Real estate agent Mickey Knickerbocker was surprised when her client closed on a $905,000 Manhattan Beach, Calif., town house using “piggyback” financing: a two-mortgage deal designed to minimize the down payment.

Popular in the housing boom, piggybacks all but vanished after the meltdown taught banks and regulators a lesson: Borrowers needed to have skin in the game. So the loans seemed like a throwback to the days of carefree lending, especially on such a pricey property.

“I don’t think, a year ago, I could have gotten loans that would have served this purpose,” Ms. Knickerbocker said. “I didn’t even know … that this was going to be possible.”

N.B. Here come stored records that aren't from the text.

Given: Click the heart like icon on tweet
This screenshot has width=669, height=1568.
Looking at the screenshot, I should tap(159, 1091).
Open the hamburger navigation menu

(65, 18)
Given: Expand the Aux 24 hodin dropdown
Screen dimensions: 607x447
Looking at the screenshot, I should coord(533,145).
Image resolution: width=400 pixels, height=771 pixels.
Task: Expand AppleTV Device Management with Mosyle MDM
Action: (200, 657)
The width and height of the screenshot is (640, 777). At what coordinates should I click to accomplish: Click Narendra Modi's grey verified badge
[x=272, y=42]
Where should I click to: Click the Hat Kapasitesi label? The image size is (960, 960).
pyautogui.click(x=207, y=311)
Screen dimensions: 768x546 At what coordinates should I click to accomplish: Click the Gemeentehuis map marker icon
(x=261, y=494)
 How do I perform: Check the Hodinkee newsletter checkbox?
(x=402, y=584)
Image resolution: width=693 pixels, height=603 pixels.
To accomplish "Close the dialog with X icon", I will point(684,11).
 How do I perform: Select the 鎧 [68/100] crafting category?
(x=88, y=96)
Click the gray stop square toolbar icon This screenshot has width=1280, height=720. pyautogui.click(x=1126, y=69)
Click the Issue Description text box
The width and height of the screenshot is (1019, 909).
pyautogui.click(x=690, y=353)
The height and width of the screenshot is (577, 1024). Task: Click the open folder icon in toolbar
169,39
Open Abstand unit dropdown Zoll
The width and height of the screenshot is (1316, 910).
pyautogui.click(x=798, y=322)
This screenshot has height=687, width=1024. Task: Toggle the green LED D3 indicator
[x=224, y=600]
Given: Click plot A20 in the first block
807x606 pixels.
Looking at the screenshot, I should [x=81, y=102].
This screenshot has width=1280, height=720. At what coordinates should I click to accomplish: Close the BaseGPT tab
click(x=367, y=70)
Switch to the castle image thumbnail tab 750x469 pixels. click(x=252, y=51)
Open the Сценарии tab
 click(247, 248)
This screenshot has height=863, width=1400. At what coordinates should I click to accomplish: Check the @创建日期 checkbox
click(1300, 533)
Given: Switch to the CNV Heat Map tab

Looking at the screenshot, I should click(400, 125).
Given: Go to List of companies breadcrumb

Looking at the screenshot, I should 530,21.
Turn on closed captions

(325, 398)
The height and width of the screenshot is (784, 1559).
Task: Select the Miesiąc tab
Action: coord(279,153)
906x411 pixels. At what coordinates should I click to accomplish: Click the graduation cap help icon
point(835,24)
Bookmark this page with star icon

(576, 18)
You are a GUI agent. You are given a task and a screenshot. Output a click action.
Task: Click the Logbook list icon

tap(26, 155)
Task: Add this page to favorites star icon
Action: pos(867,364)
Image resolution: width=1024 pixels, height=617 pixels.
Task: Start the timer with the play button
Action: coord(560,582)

With home prices rising, risk is creeping back into mortgage lending. In addition to creative down-payment arrangements, mortgages on high-end properties — so-called jumbo loans — have become plentiful and cheap. Banks are accepting borrowers with lower credit scores and allowing them to take on more debt relative to their incomes, experts and industry professionals say.

“We are definitely not seeing the looseness we saw during the boom years, but it seems to me that the pendulum is swinging back,” said Erin Lantz, director of real estate Web site Zillow.com’s mortgage market.

The relaxing of standards comes as banks rely more heavily on new home loans to replace big profits from the recent boom in refinancing, driven by historically low rates. As demand for refinancing drops and interest rates start to rise some analysts say an improving economic outlook will cause banks to lower standards further.

It’s hard to gauge exactly how banks are changing their rules. But some data indicate buyers are putting less down these days. Ellie Mae, a software provider that tracks U.S. mortgage transactions, estimates that the typical down payment for a purchase mortgage has fallen from 22 percent in early 2012 to about 20 percent in recent months. In the case of refinancing, the average amount of equity required in a loan has fallen from 35 percent to about 27 percent over that same period.

From March, 2011, to March, 2013, Zillow’s Mortgage Marketplace tracked nearly a 7-fold increase in the number of lenders offering mortgages with down payments of 3.5 percent to 5 percent, the firm said. And those loans were not Federal Housing Administration loans, which allow down payments of as little as 3.5 percent.

Major banks say they are making new mortgage loans to buyers a major focus. In California, Wells Fargo also lowered the size of its down payments on certain loans from 10 percent to 3 percent, said Larry Garcia, Los Angeles coastal area sales manager.